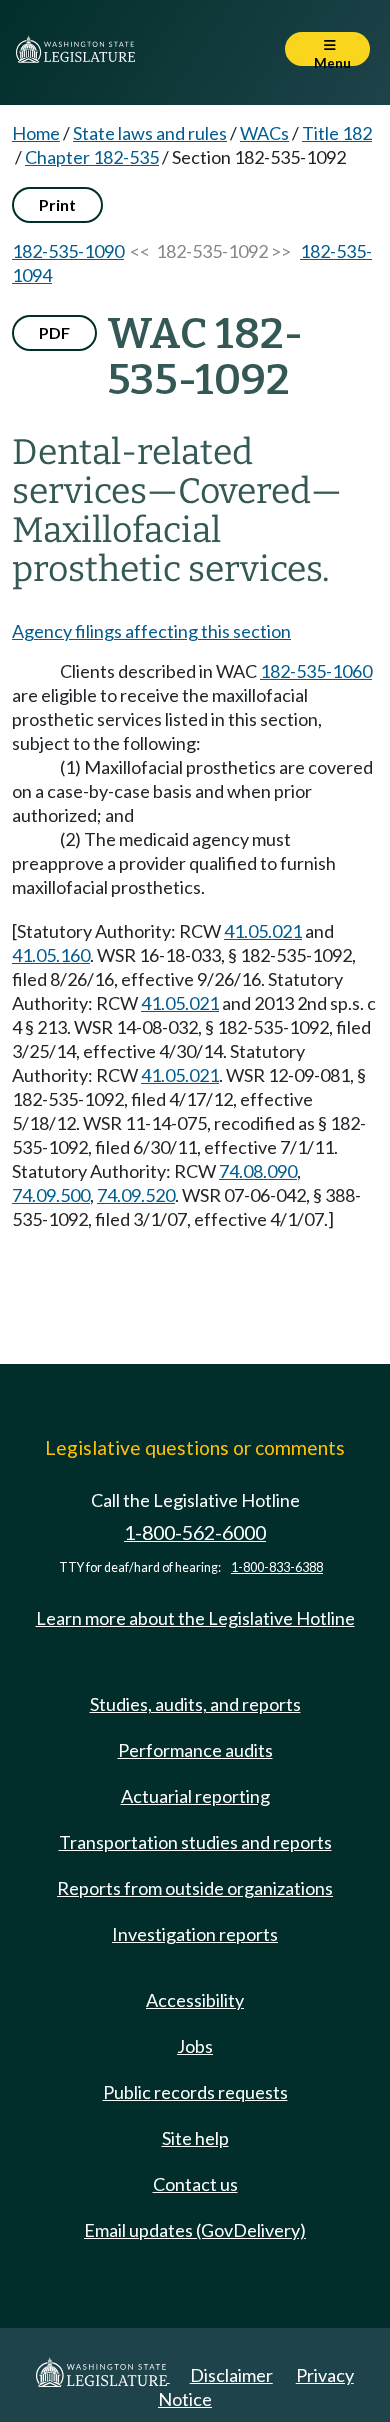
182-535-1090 (68, 251)
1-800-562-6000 (195, 1532)
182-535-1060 (316, 671)
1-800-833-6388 (277, 1567)
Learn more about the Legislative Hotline (195, 1618)
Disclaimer (231, 2375)
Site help (195, 2138)
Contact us (195, 2184)
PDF (54, 332)
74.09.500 (51, 1195)
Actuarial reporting (195, 1796)
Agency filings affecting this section (151, 631)
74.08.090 (258, 1171)
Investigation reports (195, 1934)
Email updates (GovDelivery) (195, 2230)
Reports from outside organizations (195, 1888)
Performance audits (195, 1750)
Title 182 (337, 133)
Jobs (195, 2046)
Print (57, 204)
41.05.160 (51, 955)
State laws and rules (150, 133)
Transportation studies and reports (195, 1842)
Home (36, 133)
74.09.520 (136, 1195)
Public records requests (195, 2092)
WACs (264, 133)
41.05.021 (263, 931)
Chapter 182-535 (92, 157)
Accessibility (195, 2000)
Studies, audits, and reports (195, 1704)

━━━━━━━━━━━━━━━━

--- WHAT YOU ARE ASKED TO DO ---
Using the data above, say how many lines include the word "audits". Write only that number.

--- TASK OUTPUT ---
2